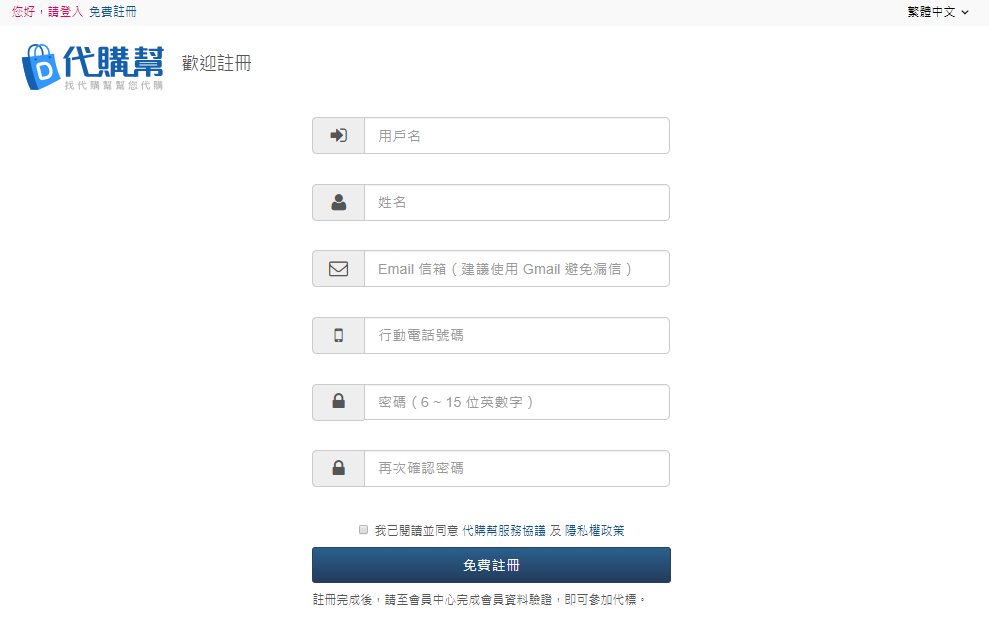Click the envelope icon beside Email field
Screen dimensions: 989x625
point(338,269)
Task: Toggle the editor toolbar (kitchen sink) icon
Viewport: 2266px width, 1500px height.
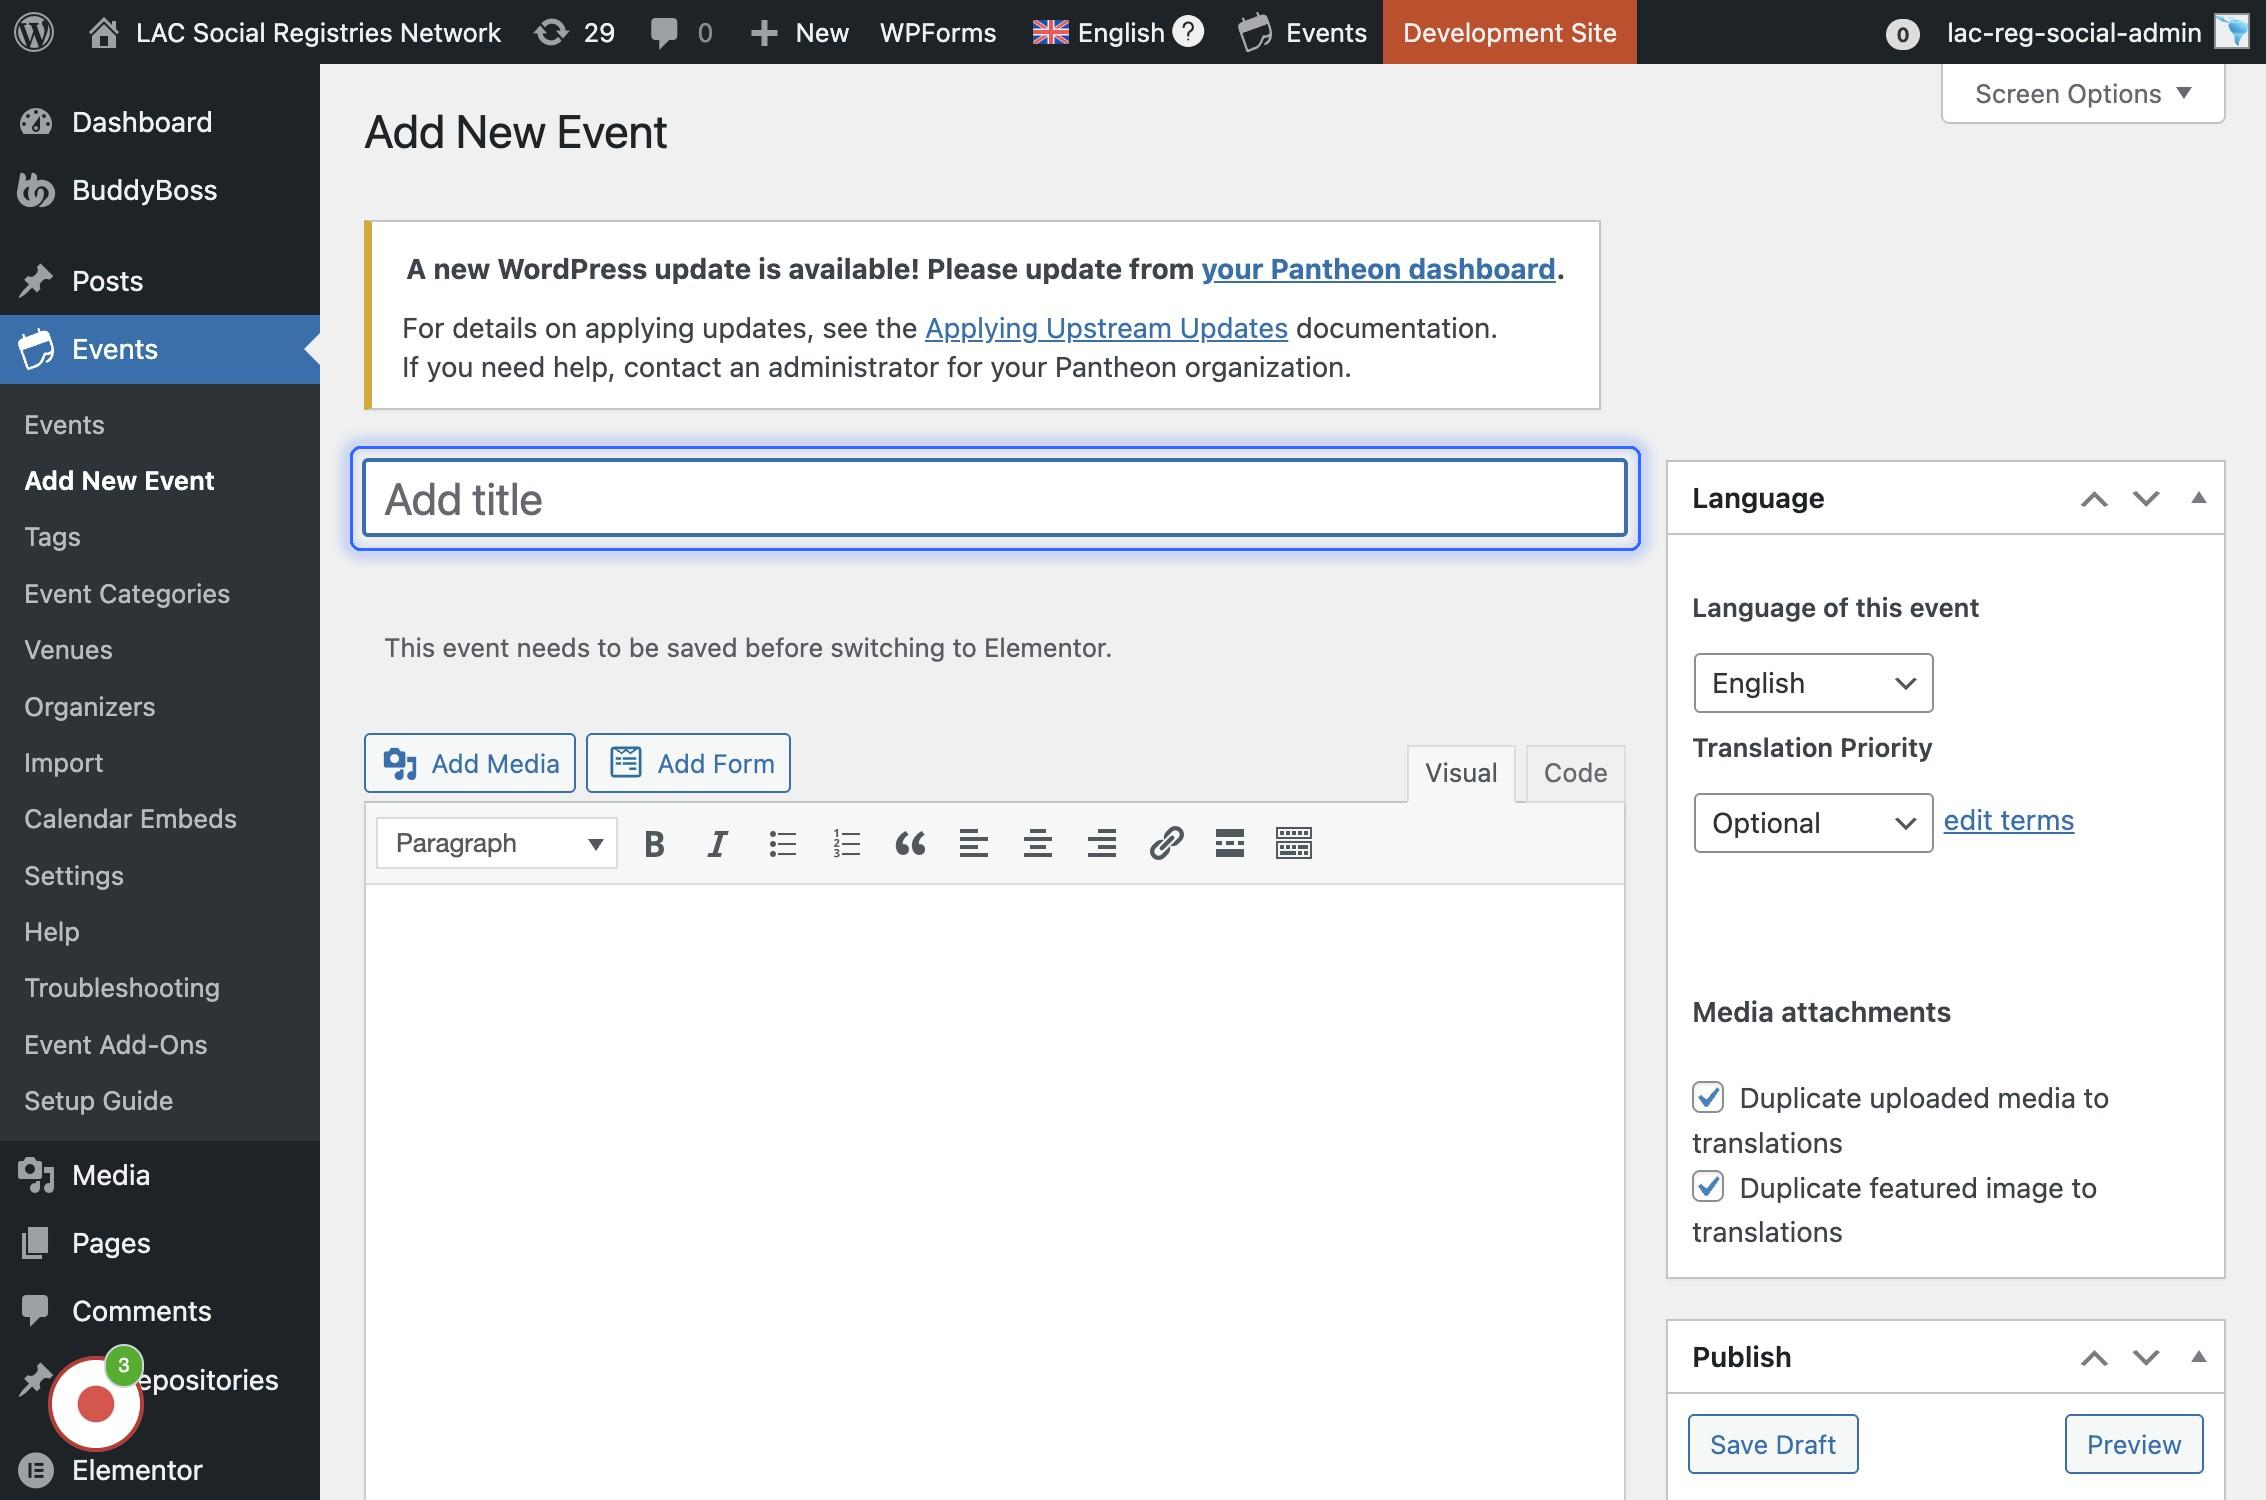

- Given task -
Rewrite the listing with "Viewport" swapped for "Screen size" and everything else unchanged. Leave out the pictures.

- Solution for this exercise -
Click the envelope icon beside Email field
Screen dimensions: 989x625
point(338,269)
Task: Toggle the editor toolbar (kitchen sink) icon
Screen size: 2266px width, 1500px height.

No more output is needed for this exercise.